Picture the scene. It’s 11.50 am on a Saturday in early September. The sun is high in the sky and it is already an unreasonably hot day. In the middle of one of 5 football fields in Morley, West Yorkshire three men are chatting. All are tired, having only just completed a week at work, as well as running an hour and a half training session each for our respective teams. One of us has also only just finished an hour long fitness session for some of the members of both teams. Two of us are recovering from operations, although mine was a few months ago and so it’s safe to say I’m over the worst. All are hot – that’ll be the sun for you; not always a regular visitor to these parts. And as a result of the heat, two of these three men are wearing shorts. The other – me – really, really wants to wear shorts, but is sticking to tracksuit bottoms, the legacy of long, skinny, hairy legs that resulted in many a cruel childhood taunt as well as being the butt of my father’s best and most hilarious joke about putting them away because, ‘there’s a blackbird up there, feeding her young ‘uns, she’ll mistake them for worms’. I believe that young people nowadays call this banter. I just always wondered why my dad couldn’t get a new joke. Suffice to say, I prefer the safety of the heat to the peril of shorts.

“…Saturday has almost gone.”

We’re eight days away from the opening day of the season for Under 10s teams in the Garforth Junior Football League. Our pitches need to be bigger and we’re moving to a flatter area, so this means that we’ll have to measure both new pitches out, before marking the lines in white paint. I’ve been told that this will take around three hours, but I reckon that’s quite the over-estimation, given that I’ve marked three pitches out before in less time than that, on my own. I’m wrong. We finish just over four hours later. I’m tired, hot and I haven’t eaten since breakfast – it’s now 3.30pm and Saturday has almost gone.

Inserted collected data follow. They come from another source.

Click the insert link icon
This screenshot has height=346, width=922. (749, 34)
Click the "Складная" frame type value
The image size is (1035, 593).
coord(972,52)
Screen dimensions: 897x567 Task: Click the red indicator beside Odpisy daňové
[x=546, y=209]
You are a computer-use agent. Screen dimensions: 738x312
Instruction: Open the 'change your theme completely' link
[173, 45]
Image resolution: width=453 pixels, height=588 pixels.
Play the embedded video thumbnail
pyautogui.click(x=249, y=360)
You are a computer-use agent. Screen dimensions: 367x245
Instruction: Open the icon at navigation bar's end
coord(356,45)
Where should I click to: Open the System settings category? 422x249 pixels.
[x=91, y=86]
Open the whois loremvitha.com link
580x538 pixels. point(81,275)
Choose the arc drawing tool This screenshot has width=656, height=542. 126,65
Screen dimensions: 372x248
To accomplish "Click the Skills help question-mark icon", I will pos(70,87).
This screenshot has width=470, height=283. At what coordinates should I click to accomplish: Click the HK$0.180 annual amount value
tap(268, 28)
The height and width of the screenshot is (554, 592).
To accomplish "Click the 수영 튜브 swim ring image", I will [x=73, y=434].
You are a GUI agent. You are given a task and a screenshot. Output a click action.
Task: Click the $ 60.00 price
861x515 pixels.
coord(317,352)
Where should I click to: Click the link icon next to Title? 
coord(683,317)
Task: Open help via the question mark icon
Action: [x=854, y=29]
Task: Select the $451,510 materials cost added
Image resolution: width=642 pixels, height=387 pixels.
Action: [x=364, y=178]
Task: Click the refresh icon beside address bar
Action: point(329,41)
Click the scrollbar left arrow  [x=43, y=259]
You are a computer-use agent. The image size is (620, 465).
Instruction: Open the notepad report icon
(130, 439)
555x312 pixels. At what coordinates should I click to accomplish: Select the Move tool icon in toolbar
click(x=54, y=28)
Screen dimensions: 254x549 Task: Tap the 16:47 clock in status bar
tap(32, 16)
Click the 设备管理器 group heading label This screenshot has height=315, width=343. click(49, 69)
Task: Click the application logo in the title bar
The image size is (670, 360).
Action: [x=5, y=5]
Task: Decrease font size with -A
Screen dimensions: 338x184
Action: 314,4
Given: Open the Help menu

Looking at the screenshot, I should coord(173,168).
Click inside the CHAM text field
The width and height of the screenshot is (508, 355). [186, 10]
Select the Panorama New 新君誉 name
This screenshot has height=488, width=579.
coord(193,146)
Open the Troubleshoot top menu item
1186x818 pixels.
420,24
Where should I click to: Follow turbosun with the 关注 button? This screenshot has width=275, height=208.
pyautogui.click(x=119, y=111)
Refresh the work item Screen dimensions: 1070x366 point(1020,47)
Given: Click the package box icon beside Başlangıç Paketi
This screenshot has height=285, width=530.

I’ve only been involved in grassroots football for 10 months now, but already I’m addicted. I started out as just a dad, taking my then 7 year old to train with his first football team. This was a task I’d dreamed of doing from a young age – I always wanted to be a dad, taking his son to football. It was too late on in the season for him to actually sign for the club – and frankly he was way behind almost all of the other boys in terms of ability – so he trained every week. We were there come rain, hail, wind and snow. It didn’t matter. I watched him develop and get a greater idea of what was required of him on the pitch. By the time he was asked to sign on he’d improved enough to hold his own and when the moment finally came for him to put on his first match shirt I almost shed a proud dad’s tear, even though he was almost drowning in every item of the kit. The socks would have comfortably pulled up around his waist.

Two months into that season, however, and I was asked to take over the running of the team. Turns out other parents and club officials were unhappy with the coach and so, when I did OK filling in when he went on holiday, that was enough to convince people of my qualifications for the job..

I must admit, I had no intention of ever coaching the team. The thought hadn’t even entered my head, even as I watched on, frustrated at some of the training sessions being put on. However, when I was asked to take over I couldn’t say no. As a teacher, I’d coached before. As a football fan I would regularly watch matches, screaming at the telly about the wrong pass or a terrible tactical decision. As a man, the offer was way too good for my ego to resist and as a Geordie, well, we invented the game and are born with an encyclopedic knowledge of it, so denying the kids of that would have just been cruel!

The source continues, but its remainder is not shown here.